**SOURCE TEXT:**

>> begin

Commander of US Army Futures Command Visits Soldier Center - MS&T

Commander of US Army Futures Command Visits Soldier Center

Gen. John M. Murray, Army Futures Command commanding general, visited the U.S. Army Combat Capabilities Development Command Soldier Center (CCDC SC) at the Natick Soldier Systems Center in Massachusetts.

CCDC SC
Staff. Sgt. Christian Lincoln-King (pictured here center) uses a Soldier Born Sensor System that enables Soldiers to gain improved situational awareness. Pictured left to right: Mike Samuel, CCDC Soldier Center; Gen. John M. Murray, commanding general of the Army Futures Command; Staff Sgt. Christian Lincoln-King; Maj. Gen. John A. George, commanding general of CCDC (standing in back); Command Sgt. Maj. Michael A. Crosby of the Army Futures Command. Photo Credit: David Kamm, CCDC SC.

Murray is responsible for leading a team of soldiers and civilians to streamline the Army’s modernization enterprise under a single command by enhancing efficiency and effectiveness in delivering the technology necessary to maintain the Army’s competitive advantage and win wars.

>> end

**LIST OF TASKS:**
a - According to the visit article, where is the Soldier Center located?
b - For each statement, say whether the visit article agrees, and quote the words that decide it. (i) Murray is the commanding general of Army Futures Command. (ii) Mike Samuel took the photo. (iii) Maj. Gen. John A. George is standing in back.
c - Please rewrite the visit article from "Gen. John M. Murray, Army" to "Kamm, CCDC SC.", changing "situational awareness" to "battlefield awareness".
The listing after this point comes from a separate source.

**SUPPLIED INFORMATION:**
>> begin

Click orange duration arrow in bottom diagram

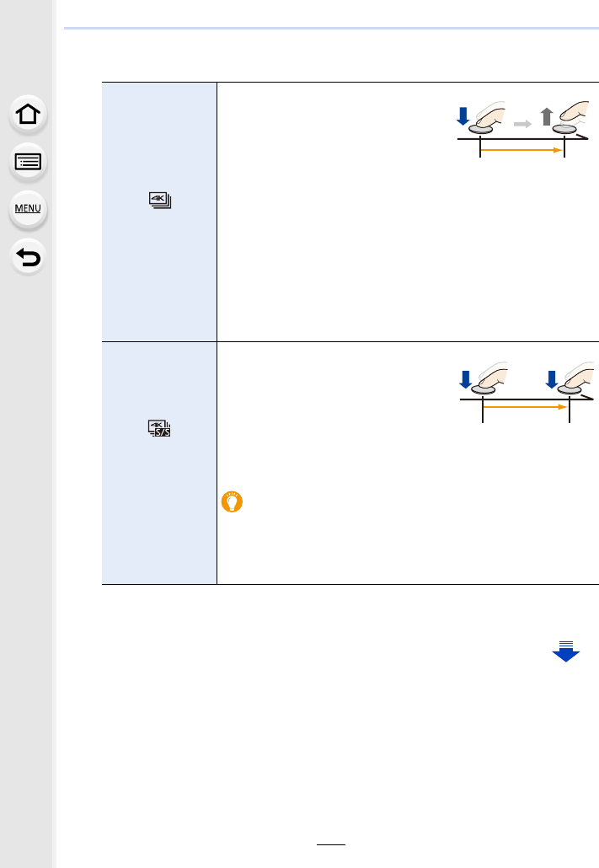524,405
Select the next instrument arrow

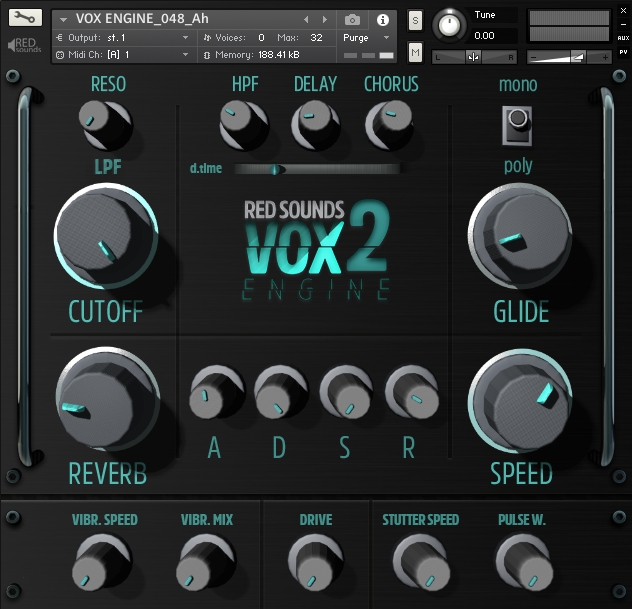pos(324,19)
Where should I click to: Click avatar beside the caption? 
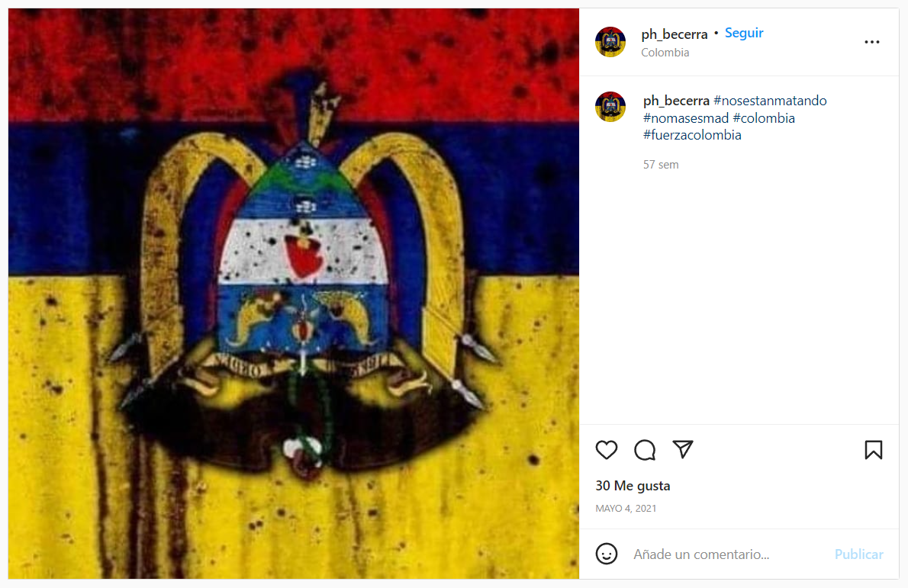tap(610, 107)
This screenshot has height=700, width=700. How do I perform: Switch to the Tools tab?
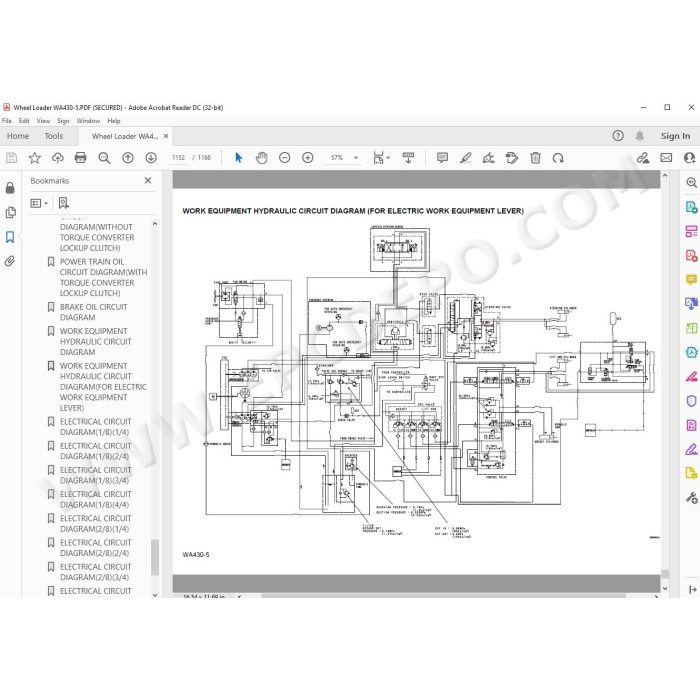[x=54, y=136]
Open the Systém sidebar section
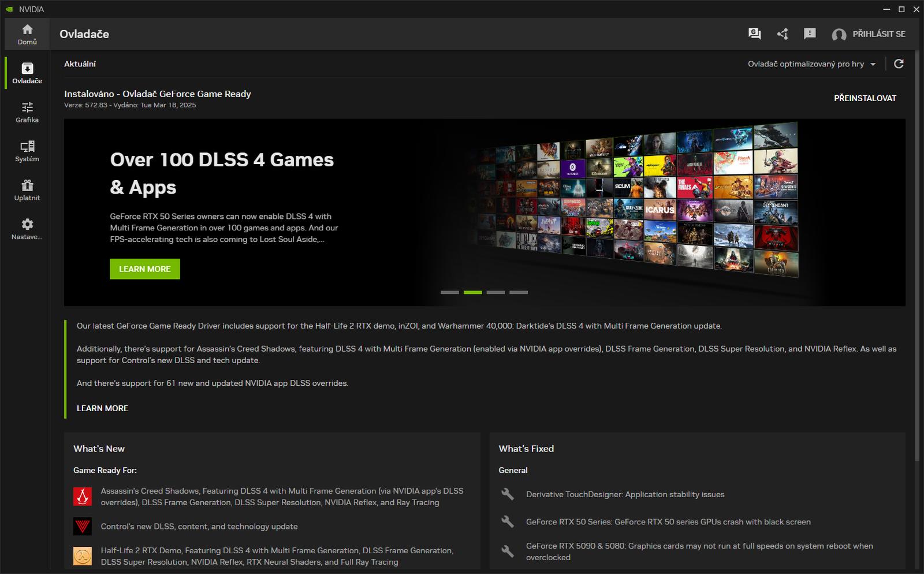924x574 pixels. click(27, 151)
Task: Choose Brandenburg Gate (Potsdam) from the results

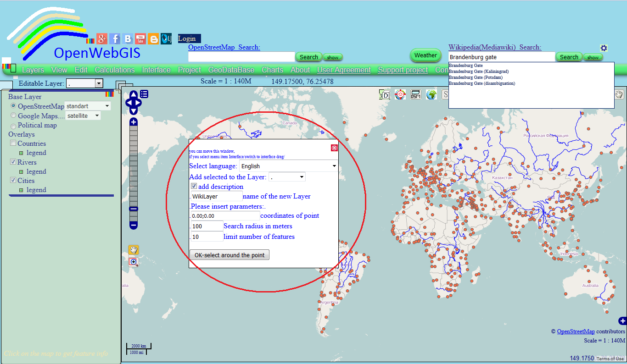Action: (x=476, y=77)
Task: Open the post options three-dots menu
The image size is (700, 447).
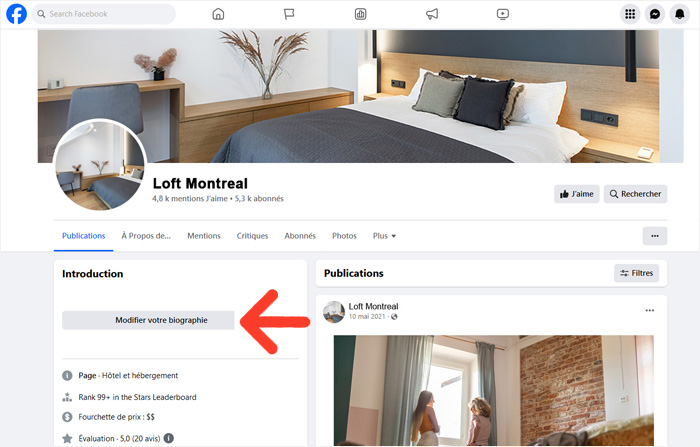Action: (x=650, y=310)
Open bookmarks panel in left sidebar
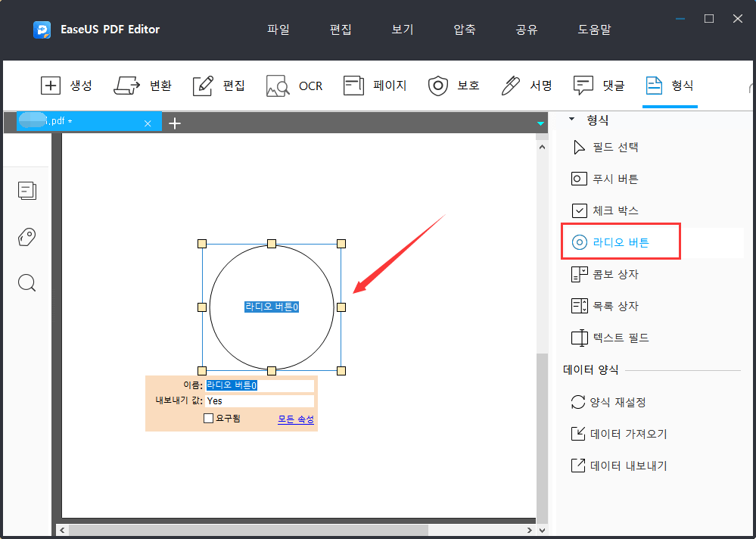 [x=27, y=238]
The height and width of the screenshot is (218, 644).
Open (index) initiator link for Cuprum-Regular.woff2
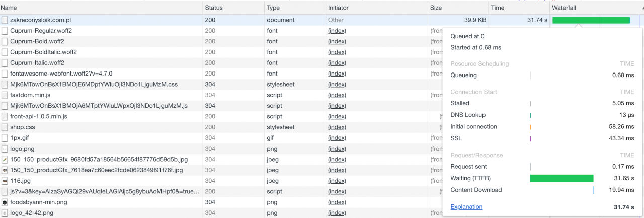tap(337, 31)
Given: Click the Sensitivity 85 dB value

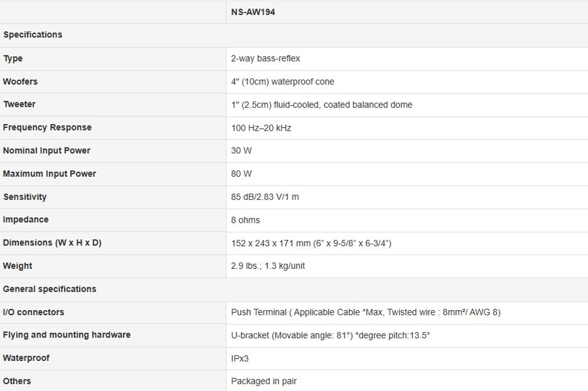Looking at the screenshot, I should click(265, 196).
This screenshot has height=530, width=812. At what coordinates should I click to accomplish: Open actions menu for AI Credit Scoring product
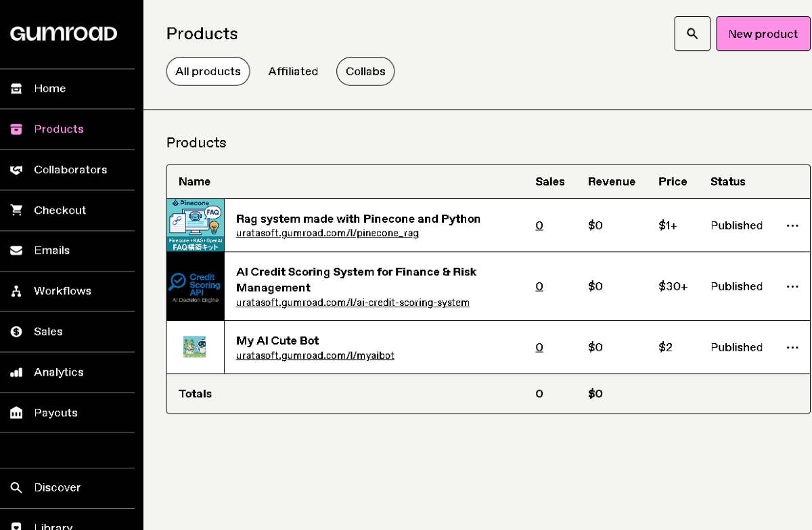pyautogui.click(x=792, y=286)
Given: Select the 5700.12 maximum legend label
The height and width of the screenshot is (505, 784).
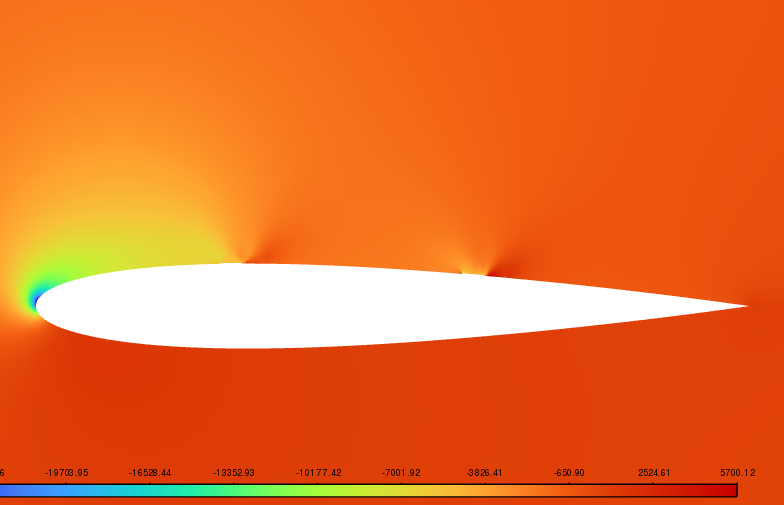Looking at the screenshot, I should pos(738,472).
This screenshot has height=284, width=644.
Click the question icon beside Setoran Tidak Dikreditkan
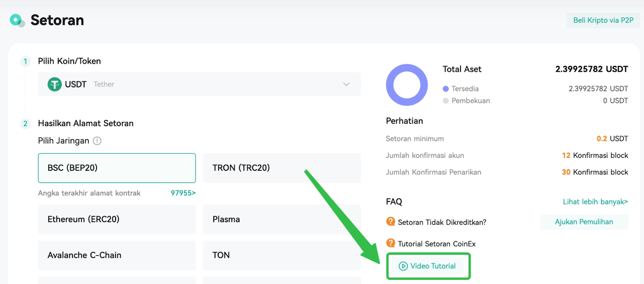click(390, 222)
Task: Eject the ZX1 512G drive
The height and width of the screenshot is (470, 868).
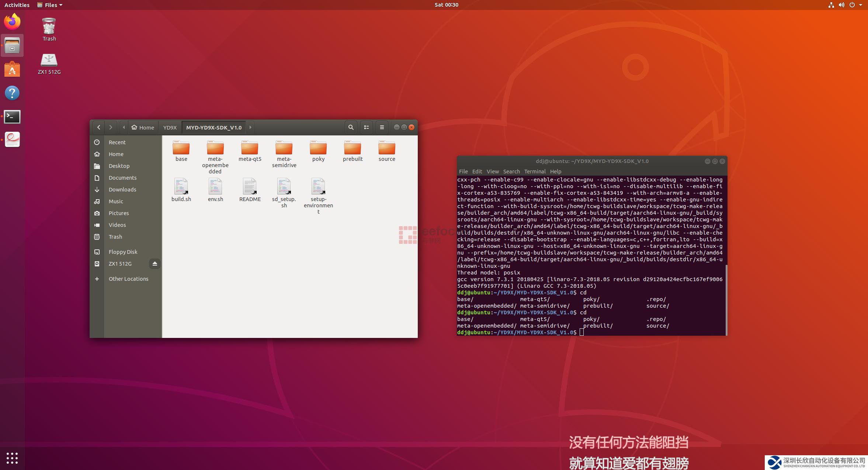Action: (154, 264)
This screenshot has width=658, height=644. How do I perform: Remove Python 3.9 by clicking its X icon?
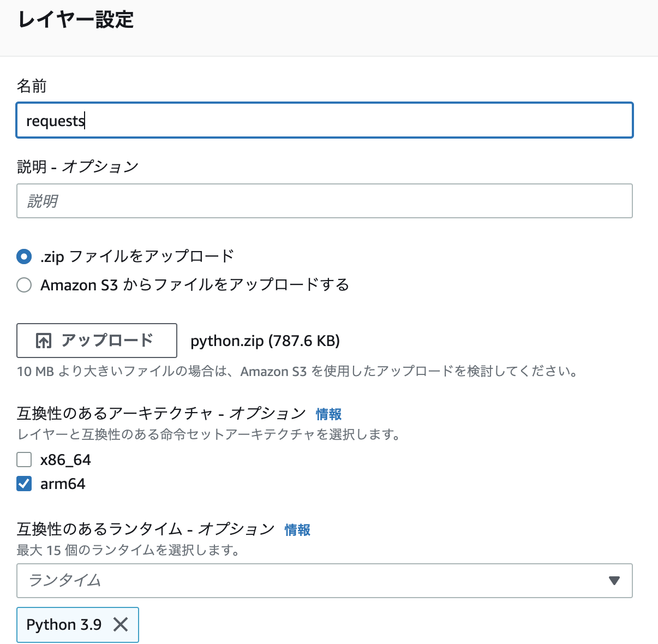point(121,625)
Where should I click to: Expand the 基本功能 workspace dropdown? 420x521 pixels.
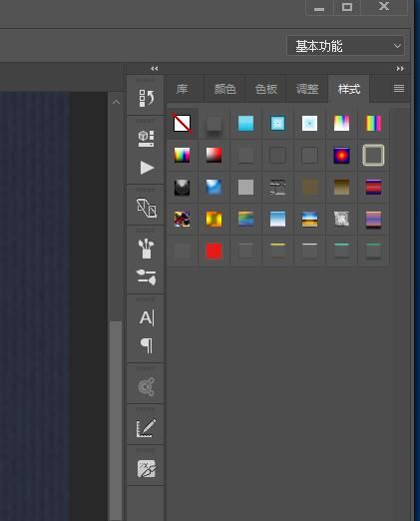point(345,46)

>> end

**TASK-BY-TASK ANSWERS:**
a - At the Natick Soldier Systems Center in Massachusetts.

b -
(i) Yes: "Gen. John M. Murray, Army Futures Command commanding general"
(ii) No: "Photo Credit: David Kamm, CCDC SC."
(iii) Yes: "Maj. Gen. John A. George, commanding general of CCDC (standing in back)"

c -
Gen. John M. Murray, Army Futures Command commanding general, visited the U.S. Army Combat Capabilities Development Command Soldier Center (CCDC SC) at the Natick Soldier Systems Center in Massachusetts.

CCDC SC
Staff. Sgt. Christian Lincoln-King (pictured here center) uses a Soldier Born Sensor System that enables Soldiers to gain improved battlefield awareness. Pictured left to right: Mike Samuel, CCDC Soldier Center; Gen. John M. Murray, commanding general of the Army Futures Command; Staff Sgt. Christian Lincoln-King; Maj. Gen. John A. George, commanding general of CCDC (standing in back); Command Sgt. Maj. Michael A. Crosby of the Army Futures Command. Photo Credit: David Kamm, CCDC SC.